Wednesday, March 28, 2007

The longest day

Date: 28/03/07

Day: Thurs

Time: 7.41pm

You never know how slowly time passes unless you have nothing to do. For me this has change. Time passes really really slowly when you are waiting for someone. It isn’t the type of wait where you wait for her arrival at the meeting place. Rather this is the type of wait where things are indefinite. Today I waited. She went to Sentosa with Jacob and thus I’m left alone to do my stuff. I went to the driving centre with Auntie Jenny to get my temporary license and then to the concourse with her to get her spectacles done. I did sms her in the morn and some parts of the day. But the main activity for today was waiting. For a reply from her, for her to tell me she is free to meet me. For anything that allowed me to spend time with her.

Today is the day before Glenda is going to take a sabbatical from Jacob and myself. She needs rest and to ask God about who to choose. I’ve seen her tired confused face over this issue before and I really felt bad. I started the mess. I did. I did not do it on purpose. I swear. I did not even plan or think about it. Things just happened. But I did not regret not at all.

As I write this I find myself being drawn deeper in love with Glenda. Somehow I just want to be with her. It’s a personality thing, not a sexual wanting. Perhaps this is what “absence makes the heart grows fonder” means. Today I waited. Today my head was all filled with her. My head kept reminding me her scent, giving me the thought that she might be near. Well maybe she is, after all her jacket was still in my bag.

I came back after going to the optician since I had nothing to do. I quit the world of warcraft sometime back because she did not like talking to me while I gamed away. I used to play football manager while talking to her. It takes up less concentration and helped in allowing me to give her the attention she wanted. Now as I’ve nothing to do and all, I don’t feel like playing. All in my mind is Glenda. You girl, you’re all that is in my head nothing else.
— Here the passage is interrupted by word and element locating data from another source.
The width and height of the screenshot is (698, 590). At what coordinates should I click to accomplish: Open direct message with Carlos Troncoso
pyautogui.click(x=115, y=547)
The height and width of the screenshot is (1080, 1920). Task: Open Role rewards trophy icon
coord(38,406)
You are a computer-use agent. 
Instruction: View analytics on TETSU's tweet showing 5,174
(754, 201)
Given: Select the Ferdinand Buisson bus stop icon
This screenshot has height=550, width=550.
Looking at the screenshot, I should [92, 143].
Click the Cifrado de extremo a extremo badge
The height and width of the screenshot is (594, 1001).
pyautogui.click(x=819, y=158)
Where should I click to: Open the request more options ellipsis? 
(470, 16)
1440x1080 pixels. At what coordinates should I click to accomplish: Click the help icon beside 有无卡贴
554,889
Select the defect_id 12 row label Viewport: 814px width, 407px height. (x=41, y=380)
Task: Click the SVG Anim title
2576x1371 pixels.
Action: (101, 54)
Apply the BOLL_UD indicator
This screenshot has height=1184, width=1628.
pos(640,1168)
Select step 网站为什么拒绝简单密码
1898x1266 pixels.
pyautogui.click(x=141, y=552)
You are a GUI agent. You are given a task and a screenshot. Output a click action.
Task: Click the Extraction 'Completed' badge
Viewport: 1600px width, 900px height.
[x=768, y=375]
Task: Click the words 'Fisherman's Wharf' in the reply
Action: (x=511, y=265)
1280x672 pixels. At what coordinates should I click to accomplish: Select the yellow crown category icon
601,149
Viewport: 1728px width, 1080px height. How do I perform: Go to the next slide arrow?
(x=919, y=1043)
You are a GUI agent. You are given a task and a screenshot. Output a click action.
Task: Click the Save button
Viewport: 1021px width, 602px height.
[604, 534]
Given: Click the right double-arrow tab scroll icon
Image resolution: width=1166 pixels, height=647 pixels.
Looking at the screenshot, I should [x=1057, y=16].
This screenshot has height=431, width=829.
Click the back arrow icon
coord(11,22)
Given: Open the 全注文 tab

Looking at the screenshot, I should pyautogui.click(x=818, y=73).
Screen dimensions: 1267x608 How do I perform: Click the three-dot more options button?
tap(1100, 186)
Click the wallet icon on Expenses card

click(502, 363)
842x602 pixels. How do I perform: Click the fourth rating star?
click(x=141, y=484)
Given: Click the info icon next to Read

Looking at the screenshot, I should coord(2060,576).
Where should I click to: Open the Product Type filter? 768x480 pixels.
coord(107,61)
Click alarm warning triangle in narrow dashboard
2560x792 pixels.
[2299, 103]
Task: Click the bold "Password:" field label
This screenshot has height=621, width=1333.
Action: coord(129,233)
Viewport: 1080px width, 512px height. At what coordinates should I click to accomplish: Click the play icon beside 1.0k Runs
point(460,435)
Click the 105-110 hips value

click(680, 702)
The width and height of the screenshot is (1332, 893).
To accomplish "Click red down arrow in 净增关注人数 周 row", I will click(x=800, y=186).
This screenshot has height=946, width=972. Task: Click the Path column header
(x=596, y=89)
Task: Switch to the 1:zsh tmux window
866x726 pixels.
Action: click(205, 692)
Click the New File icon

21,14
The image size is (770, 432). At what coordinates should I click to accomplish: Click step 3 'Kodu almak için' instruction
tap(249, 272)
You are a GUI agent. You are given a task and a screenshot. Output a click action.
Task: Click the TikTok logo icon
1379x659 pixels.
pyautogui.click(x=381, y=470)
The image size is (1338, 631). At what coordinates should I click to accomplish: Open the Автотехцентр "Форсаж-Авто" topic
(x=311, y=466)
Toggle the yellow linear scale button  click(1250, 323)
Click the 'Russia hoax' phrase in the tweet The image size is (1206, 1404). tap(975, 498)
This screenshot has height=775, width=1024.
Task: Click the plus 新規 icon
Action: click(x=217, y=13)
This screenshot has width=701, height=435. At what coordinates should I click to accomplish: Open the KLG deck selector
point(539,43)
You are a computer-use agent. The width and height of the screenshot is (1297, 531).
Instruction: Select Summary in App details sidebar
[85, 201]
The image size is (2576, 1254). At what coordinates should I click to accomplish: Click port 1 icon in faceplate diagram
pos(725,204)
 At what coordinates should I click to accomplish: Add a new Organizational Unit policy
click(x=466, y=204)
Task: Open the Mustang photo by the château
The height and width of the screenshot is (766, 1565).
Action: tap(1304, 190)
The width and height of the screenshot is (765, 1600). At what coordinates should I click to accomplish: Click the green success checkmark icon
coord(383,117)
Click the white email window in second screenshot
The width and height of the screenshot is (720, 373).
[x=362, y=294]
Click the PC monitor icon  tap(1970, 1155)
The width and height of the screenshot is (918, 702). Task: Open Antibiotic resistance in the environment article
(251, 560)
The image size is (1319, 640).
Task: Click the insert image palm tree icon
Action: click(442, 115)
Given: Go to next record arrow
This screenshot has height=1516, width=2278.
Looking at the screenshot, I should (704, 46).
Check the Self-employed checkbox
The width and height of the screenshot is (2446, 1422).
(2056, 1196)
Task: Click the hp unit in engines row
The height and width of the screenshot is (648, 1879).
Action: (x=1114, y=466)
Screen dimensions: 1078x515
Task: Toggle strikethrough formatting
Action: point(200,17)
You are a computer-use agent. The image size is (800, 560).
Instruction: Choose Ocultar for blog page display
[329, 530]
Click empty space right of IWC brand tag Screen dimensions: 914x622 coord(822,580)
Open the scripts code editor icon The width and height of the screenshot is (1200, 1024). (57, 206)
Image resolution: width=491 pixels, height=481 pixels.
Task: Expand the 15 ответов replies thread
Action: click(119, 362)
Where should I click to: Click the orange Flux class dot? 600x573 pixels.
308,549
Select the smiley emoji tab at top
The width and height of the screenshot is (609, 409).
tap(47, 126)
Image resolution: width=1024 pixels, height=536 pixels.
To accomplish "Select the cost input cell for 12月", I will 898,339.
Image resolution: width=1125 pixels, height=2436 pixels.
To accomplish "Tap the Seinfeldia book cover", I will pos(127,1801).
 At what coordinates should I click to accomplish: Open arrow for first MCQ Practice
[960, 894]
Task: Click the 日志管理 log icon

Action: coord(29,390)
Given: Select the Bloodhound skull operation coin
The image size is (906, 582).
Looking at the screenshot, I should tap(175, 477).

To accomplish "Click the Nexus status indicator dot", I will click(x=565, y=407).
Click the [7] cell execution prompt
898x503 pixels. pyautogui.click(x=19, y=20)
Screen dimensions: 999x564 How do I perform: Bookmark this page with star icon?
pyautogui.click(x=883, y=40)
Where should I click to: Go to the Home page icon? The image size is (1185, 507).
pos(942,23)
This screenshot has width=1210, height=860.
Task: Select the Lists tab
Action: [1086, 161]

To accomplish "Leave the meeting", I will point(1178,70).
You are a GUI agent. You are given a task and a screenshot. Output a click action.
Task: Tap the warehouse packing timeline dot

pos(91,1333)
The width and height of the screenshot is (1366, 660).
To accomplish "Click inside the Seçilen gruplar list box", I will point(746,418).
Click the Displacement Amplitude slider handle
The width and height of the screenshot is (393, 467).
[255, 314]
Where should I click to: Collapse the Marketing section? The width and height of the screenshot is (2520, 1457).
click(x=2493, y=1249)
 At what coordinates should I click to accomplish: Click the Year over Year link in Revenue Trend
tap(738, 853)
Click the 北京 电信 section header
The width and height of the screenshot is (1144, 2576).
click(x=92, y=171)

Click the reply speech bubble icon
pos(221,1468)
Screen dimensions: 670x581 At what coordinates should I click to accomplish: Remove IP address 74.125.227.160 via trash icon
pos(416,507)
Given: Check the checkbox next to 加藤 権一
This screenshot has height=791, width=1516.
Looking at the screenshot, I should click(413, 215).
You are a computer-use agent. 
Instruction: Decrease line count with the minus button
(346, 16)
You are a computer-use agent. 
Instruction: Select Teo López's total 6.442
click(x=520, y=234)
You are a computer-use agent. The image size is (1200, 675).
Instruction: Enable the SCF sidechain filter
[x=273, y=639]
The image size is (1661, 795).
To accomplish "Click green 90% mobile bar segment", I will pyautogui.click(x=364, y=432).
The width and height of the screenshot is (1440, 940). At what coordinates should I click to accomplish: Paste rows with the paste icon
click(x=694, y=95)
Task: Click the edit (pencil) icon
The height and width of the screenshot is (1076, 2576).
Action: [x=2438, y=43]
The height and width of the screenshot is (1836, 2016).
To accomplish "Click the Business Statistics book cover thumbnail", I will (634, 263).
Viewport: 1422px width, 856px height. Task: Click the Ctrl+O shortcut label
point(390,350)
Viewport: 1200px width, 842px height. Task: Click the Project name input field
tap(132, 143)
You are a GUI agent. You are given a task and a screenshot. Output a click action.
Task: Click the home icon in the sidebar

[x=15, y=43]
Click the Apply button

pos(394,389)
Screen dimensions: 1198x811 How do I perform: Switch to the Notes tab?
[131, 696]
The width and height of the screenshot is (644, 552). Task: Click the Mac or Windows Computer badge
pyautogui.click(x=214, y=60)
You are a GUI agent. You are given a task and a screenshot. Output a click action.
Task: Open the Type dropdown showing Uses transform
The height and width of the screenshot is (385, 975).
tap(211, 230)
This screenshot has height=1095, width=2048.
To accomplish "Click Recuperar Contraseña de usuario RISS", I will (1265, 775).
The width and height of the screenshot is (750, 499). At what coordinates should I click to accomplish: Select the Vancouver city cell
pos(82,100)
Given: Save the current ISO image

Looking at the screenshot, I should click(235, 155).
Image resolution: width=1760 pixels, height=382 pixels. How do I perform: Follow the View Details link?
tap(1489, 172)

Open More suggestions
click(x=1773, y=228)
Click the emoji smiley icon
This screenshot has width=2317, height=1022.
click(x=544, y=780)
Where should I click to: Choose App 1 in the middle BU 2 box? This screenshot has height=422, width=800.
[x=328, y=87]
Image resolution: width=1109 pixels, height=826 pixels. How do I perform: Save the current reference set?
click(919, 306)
Browsing the web I found a song that is written by Jesse McCartney that really speaks of how I felt. The words are exactly how I felt now. Just like that time when I heard Iris. These are Glenda songs now. Just like the one I wrote for her. Each time I hear them it’ll remind me of her. Here are the lyrics of the song:

Just so you know – Jesse McCartney

I shouldn't love you but I want you
I just can't turn away
I shouldn't see you but I can't move
I can't look away

I shouldn't love you but I want you
I just can't turn away
I shouldn't see you but I can't move
I can't look away

And I don't know how to be fine when I'm not
'Cause I don't know how to make a feeling stop

[Chorus:]
Just so you know
This feeling's taking control of me
And I can't help it
I won't sit around, I can't let him win now
Thought you should know
I've tried my best to let go of you
But I don't want to
I just gotta say it all
Before I go
Just so you know

It's getting hard to be around you
There's so much I can't say
Do you want me to hide the feelings
And look the other way

And I don't know how to be fine when I'm not
'Cause I don't know how to make a feeling stop

[Chorus]

This emptiness is killing me
And I'm wondering why I've waited so long
Looking back I realize
It was always there just never spoken
I'm waiting here...been waiting here

[Chorus]

The past few days I have not been able to view her blog. After reading the help section on blogspot I finally found the cure and YES I AM ABLE TO VIEW her blog now. As I go through her wishlist, I found that Jacob is trying to complete all of it. And I? Nothing. I have not managed to give her even one item on the list. I wonder if I’m fit to be with her. Somehow I think Jacob is more worthy. Even her friends, Lydia and Alicia both support Jacob. God help me. As much as I want to be obedient and live in accordance to your will, I like to be with Glenda. You have shown me someone who has met all my criteria as a girlfriend yet Lord you seem to not allow us to be together. Why?! Lord is this a test of faith? This is really torturous. I know I have tortured Jacob in the same way by trying to poach his girlfriend but I can’t control my heart.

Daddy came back early today. I hope that later I would be allowed to take the car out. I hope to drive to Glenda’s place and see her before she goes on sabbatical. One week without her. No contact unless emergency. I wonder if the waiting would get worse then this. I want to let her know how much I love her. How much she meant to me. I want to give her a ride later, a promise I made that she is the first person I drive with. I really do hope I can fulfill that later.


If a day ever comes that she ever read this journal or I give this to her, all I want her to know is that I love her very very much. Sweetheart, you make me smile and cry.